----- DATA RECORDS -----
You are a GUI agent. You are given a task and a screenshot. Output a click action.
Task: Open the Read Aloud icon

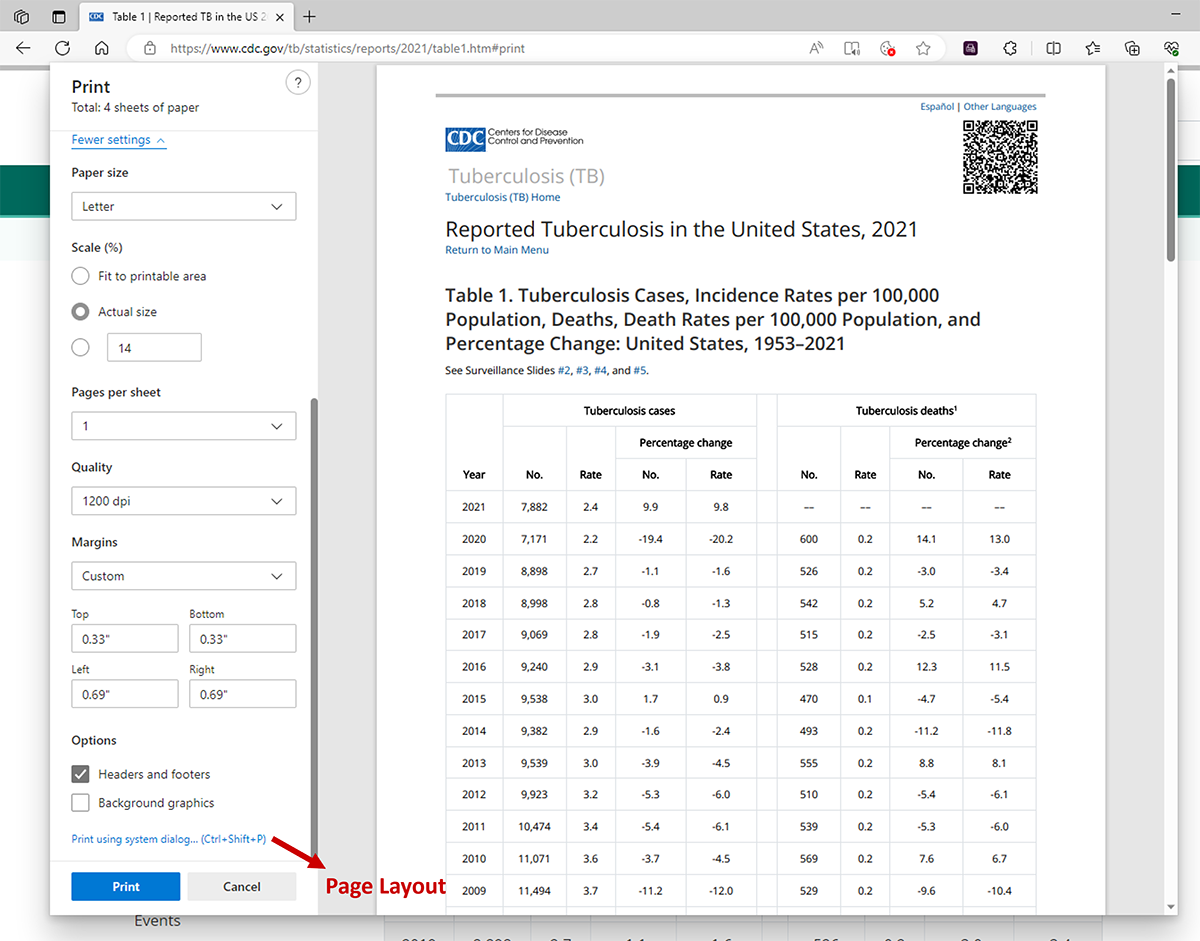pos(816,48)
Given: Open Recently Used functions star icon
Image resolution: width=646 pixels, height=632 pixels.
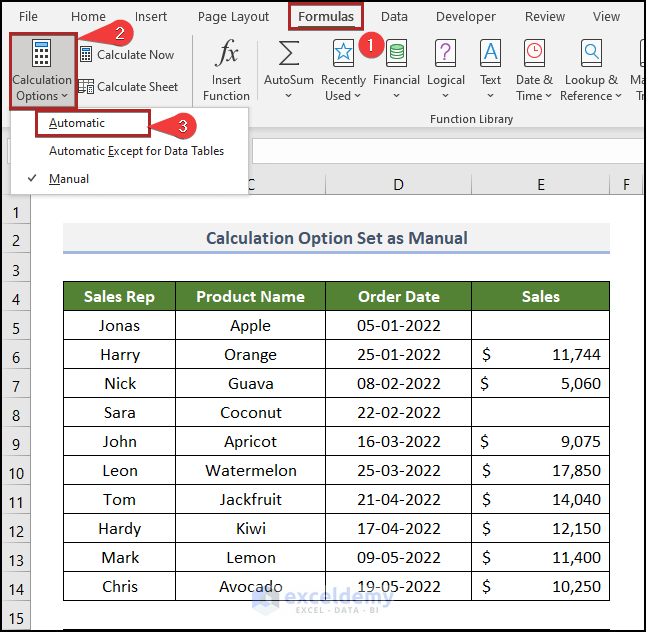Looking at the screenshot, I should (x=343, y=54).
-----
__DESCRIPTION OF THE TASK__. Repeat the listing verbatim without its pictures.

__EXERCISE SOLUTION__.
You are a GUI agent. You are given a task and a screenshot. Output a click action.
Task: Open the Read Aloud icon

pos(816,48)
Given: Open Recently Used functions star icon
Image resolution: width=646 pixels, height=632 pixels.
Looking at the screenshot, I should (x=343, y=54).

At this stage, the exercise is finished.